» Given records
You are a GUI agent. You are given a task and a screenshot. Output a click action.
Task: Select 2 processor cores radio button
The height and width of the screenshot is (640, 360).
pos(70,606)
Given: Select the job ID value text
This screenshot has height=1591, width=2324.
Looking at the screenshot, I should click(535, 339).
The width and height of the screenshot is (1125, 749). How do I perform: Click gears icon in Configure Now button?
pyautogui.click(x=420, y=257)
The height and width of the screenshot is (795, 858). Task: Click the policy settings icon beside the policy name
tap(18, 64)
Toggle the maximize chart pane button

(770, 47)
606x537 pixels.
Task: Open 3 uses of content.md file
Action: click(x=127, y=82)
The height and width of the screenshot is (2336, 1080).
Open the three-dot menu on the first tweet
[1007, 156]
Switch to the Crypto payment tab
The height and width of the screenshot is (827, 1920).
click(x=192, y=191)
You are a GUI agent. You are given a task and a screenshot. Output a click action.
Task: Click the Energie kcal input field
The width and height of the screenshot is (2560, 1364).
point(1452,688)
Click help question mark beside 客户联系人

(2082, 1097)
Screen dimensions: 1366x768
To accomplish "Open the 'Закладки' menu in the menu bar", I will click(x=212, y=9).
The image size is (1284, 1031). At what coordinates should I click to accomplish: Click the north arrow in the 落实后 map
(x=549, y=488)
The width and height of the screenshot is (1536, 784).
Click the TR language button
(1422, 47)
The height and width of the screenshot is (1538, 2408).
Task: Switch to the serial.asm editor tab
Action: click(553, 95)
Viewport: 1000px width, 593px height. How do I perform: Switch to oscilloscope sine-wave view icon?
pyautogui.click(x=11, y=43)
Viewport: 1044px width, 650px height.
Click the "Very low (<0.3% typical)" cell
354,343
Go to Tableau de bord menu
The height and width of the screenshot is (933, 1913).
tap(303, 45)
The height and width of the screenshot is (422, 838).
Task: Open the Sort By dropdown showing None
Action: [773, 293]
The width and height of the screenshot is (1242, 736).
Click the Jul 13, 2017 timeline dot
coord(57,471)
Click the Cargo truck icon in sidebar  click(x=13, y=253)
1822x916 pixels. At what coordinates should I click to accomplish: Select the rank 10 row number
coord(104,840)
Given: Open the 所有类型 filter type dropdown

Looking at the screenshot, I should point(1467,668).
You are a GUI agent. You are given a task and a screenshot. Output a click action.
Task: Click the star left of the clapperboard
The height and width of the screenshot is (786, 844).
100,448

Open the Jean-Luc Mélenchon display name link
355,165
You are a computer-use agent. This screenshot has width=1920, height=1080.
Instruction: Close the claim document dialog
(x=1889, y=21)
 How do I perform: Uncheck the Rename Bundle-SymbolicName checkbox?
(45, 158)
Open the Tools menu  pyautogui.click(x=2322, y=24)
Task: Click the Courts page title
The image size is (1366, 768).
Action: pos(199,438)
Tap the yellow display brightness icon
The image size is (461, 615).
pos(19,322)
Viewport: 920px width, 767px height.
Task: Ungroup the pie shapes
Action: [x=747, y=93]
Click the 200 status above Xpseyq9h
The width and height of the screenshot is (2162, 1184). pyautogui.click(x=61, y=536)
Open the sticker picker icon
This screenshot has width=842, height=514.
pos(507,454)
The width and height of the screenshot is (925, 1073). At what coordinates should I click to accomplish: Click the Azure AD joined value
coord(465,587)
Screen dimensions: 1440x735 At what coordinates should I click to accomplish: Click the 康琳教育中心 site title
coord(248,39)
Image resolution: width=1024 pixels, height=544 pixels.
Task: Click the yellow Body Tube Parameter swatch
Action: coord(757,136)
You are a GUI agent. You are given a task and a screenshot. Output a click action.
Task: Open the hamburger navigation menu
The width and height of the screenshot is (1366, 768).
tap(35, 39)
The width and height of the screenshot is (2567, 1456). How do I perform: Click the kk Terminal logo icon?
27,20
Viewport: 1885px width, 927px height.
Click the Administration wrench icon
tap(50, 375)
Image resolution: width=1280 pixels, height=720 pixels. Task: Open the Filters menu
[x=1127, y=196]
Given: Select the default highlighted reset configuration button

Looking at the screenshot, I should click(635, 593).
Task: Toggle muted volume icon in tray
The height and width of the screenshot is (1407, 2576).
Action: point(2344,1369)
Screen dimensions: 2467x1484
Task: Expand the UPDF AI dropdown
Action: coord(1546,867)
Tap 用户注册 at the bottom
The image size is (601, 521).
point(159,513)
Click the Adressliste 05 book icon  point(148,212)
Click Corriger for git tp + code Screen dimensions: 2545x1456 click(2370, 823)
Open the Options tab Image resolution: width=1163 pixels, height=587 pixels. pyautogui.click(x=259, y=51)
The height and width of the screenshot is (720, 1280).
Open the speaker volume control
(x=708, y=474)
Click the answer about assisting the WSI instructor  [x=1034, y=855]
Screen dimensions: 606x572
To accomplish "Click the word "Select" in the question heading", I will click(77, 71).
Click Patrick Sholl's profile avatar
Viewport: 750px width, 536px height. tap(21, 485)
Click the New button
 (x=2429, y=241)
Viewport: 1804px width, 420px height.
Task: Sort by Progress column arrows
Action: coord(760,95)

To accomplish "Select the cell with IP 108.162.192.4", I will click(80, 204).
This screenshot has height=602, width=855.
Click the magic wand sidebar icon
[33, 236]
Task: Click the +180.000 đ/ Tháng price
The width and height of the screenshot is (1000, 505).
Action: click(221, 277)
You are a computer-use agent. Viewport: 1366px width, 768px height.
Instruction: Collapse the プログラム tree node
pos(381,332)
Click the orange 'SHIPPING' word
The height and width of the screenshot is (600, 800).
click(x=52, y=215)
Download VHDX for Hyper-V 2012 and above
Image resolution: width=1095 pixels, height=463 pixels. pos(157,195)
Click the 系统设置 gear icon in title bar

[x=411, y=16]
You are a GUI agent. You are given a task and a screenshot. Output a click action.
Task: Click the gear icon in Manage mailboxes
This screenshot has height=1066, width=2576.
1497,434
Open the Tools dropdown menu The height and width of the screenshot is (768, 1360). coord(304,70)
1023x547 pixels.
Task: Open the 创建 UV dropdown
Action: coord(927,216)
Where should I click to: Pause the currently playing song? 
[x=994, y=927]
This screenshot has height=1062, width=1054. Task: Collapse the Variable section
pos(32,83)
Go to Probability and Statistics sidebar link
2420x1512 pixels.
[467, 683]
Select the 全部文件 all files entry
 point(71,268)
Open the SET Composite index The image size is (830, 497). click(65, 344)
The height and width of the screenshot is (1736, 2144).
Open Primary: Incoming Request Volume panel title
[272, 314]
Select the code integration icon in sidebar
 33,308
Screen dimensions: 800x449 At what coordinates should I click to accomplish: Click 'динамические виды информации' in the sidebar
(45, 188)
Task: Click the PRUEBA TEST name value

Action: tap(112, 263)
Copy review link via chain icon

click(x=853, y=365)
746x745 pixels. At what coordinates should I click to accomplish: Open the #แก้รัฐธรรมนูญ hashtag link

» Instructions for the task
Can you reproduce all of the rows above, every line unchanged and in the same order?

» Answer to the problem
You are a GUI agent. You are given a task and a screenshot. Output a click action.
Task: Select 2 processor cores radio button
The height and width of the screenshot is (640, 360).
pos(70,606)
Given: Select the job ID value text
This screenshot has height=1591, width=2324.
Looking at the screenshot, I should click(535, 339).
The width and height of the screenshot is (1125, 749). How do I perform: Click gears icon in Configure Now button?
pyautogui.click(x=420, y=257)
The height and width of the screenshot is (795, 858). Task: Click the policy settings icon beside the policy name
tap(18, 64)
Toggle the maximize chart pane button

(770, 47)
606x537 pixels.
Task: Open 3 uses of content.md file
Action: click(x=127, y=82)
The height and width of the screenshot is (2336, 1080).
Open the three-dot menu on the first tweet
[1007, 156]
Switch to the Crypto payment tab
The height and width of the screenshot is (827, 1920).
click(x=192, y=191)
You are a GUI agent. You are given a task and a screenshot. Output a click action.
Task: Click the Energie kcal input field
The width and height of the screenshot is (2560, 1364).
point(1452,688)
Click help question mark beside 客户联系人

(2082, 1097)
Screen dimensions: 1366x768
To accomplish "Open the 'Закладки' menu in the menu bar", I will click(x=212, y=9).
The image size is (1284, 1031). At what coordinates should I click to accomplish: Click the north arrow in the 落实后 map
(x=549, y=488)
The width and height of the screenshot is (1536, 784).
Click the TR language button
(1422, 47)
The height and width of the screenshot is (1538, 2408).
Task: Switch to the serial.asm editor tab
Action: click(553, 95)
Viewport: 1000px width, 593px height. How do I perform: Switch to oscilloscope sine-wave view icon?
pyautogui.click(x=11, y=43)
Viewport: 1044px width, 650px height.
Click the "Very low (<0.3% typical)" cell
354,343
Go to Tableau de bord menu
The height and width of the screenshot is (933, 1913).
tap(303, 45)
The height and width of the screenshot is (422, 838).
Task: Open the Sort By dropdown showing None
Action: [773, 293]
The width and height of the screenshot is (1242, 736).
Click the Jul 13, 2017 timeline dot
coord(57,471)
Click the Cargo truck icon in sidebar  click(x=13, y=253)
1822x916 pixels. At what coordinates should I click to accomplish: Select the rank 10 row number
coord(104,840)
Given: Open the 所有类型 filter type dropdown

Looking at the screenshot, I should point(1467,668).
You are a GUI agent. You are given a task and a screenshot. Output a click action.
Task: Click the star left of the clapperboard
The height and width of the screenshot is (786, 844).
100,448

Open the Jean-Luc Mélenchon display name link
355,165
You are a computer-use agent. This screenshot has width=1920, height=1080.
Instruction: Close the claim document dialog
(x=1889, y=21)
 How do I perform: Uncheck the Rename Bundle-SymbolicName checkbox?
(45, 158)
Open the Tools menu  pyautogui.click(x=2322, y=24)
Task: Click the Courts page title
The image size is (1366, 768).
Action: pos(199,438)
Tap the yellow display brightness icon
The image size is (461, 615).
pos(19,322)
Viewport: 920px width, 767px height.
Task: Ungroup the pie shapes
Action: [x=747, y=93]
Click the 200 status above Xpseyq9h
The width and height of the screenshot is (2162, 1184). pyautogui.click(x=61, y=536)
Open the sticker picker icon
This screenshot has width=842, height=514.
pos(507,454)
The width and height of the screenshot is (925, 1073). At what coordinates should I click to accomplish: Click the Azure AD joined value
coord(465,587)
Screen dimensions: 1440x735 At what coordinates should I click to accomplish: Click the 康琳教育中心 site title
coord(248,39)
Image resolution: width=1024 pixels, height=544 pixels.
Task: Click the yellow Body Tube Parameter swatch
Action: coord(757,136)
You are a GUI agent. You are given a task and a screenshot. Output a click action.
Task: Open the hamburger navigation menu
The width and height of the screenshot is (1366, 768).
tap(35, 39)
The width and height of the screenshot is (2567, 1456). How do I perform: Click the kk Terminal logo icon?
27,20
Viewport: 1885px width, 927px height.
Click the Administration wrench icon
tap(50, 375)
Image resolution: width=1280 pixels, height=720 pixels. Task: Open the Filters menu
[x=1127, y=196]
Given: Select the default highlighted reset configuration button

Looking at the screenshot, I should click(635, 593).
Task: Toggle muted volume icon in tray
The height and width of the screenshot is (1407, 2576).
Action: point(2344,1369)
Screen dimensions: 2467x1484
Task: Expand the UPDF AI dropdown
Action: coord(1546,867)
Tap 用户注册 at the bottom
The image size is (601, 521).
point(159,513)
Click the Adressliste 05 book icon  point(148,212)
Click Corriger for git tp + code Screen dimensions: 2545x1456 click(2370, 823)
Open the Options tab Image resolution: width=1163 pixels, height=587 pixels. pyautogui.click(x=259, y=51)
The height and width of the screenshot is (720, 1280).
Open the speaker volume control
(x=708, y=474)
Click the answer about assisting the WSI instructor  [x=1034, y=855]
Screen dimensions: 606x572
To accomplish "Click the word "Select" in the question heading", I will click(77, 71).
Click Patrick Sholl's profile avatar
Viewport: 750px width, 536px height. tap(21, 485)
Click the New button
 (x=2429, y=241)
Viewport: 1804px width, 420px height.
Task: Sort by Progress column arrows
Action: coord(760,95)

To accomplish "Select the cell with IP 108.162.192.4", I will click(80, 204).
This screenshot has height=602, width=855.
Click the magic wand sidebar icon
[33, 236]
Task: Click the +180.000 đ/ Tháng price
The width and height of the screenshot is (1000, 505).
Action: click(221, 277)
You are a computer-use agent. Viewport: 1366px width, 768px height.
Instruction: Collapse the プログラム tree node
pos(381,332)
Click the orange 'SHIPPING' word
The height and width of the screenshot is (600, 800).
click(x=52, y=215)
Download VHDX for Hyper-V 2012 and above
Image resolution: width=1095 pixels, height=463 pixels. pos(157,195)
Click the 系统设置 gear icon in title bar

[x=411, y=16]
You are a GUI agent. You are given a task and a screenshot. Output a click action.
Task: Click the gear icon in Manage mailboxes
This screenshot has height=1066, width=2576.
1497,434
Open the Tools dropdown menu The height and width of the screenshot is (768, 1360). coord(304,70)
1023x547 pixels.
Task: Open the 创建 UV dropdown
Action: coord(927,216)
Where should I click to: Pause the currently playing song? 
[x=994, y=927]
This screenshot has height=1062, width=1054. Task: Collapse the Variable section
pos(32,83)
Go to Probability and Statistics sidebar link
2420x1512 pixels.
[467, 683]
Select the 全部文件 all files entry
 point(71,268)
Open the SET Composite index The image size is (830, 497). click(65, 344)
The height and width of the screenshot is (1736, 2144).
Open Primary: Incoming Request Volume panel title
[272, 314]
Select the code integration icon in sidebar
 33,308
Screen dimensions: 800x449 At what coordinates should I click to accomplish: Click 'динамические виды информации' in the sidebar
(45, 188)
Task: Click the PRUEBA TEST name value

Action: tap(112, 263)
Copy review link via chain icon

click(x=853, y=365)
746x745 pixels. At what coordinates should I click to accomplish: Open the #แก้รัฐธรรมนูญ hashtag link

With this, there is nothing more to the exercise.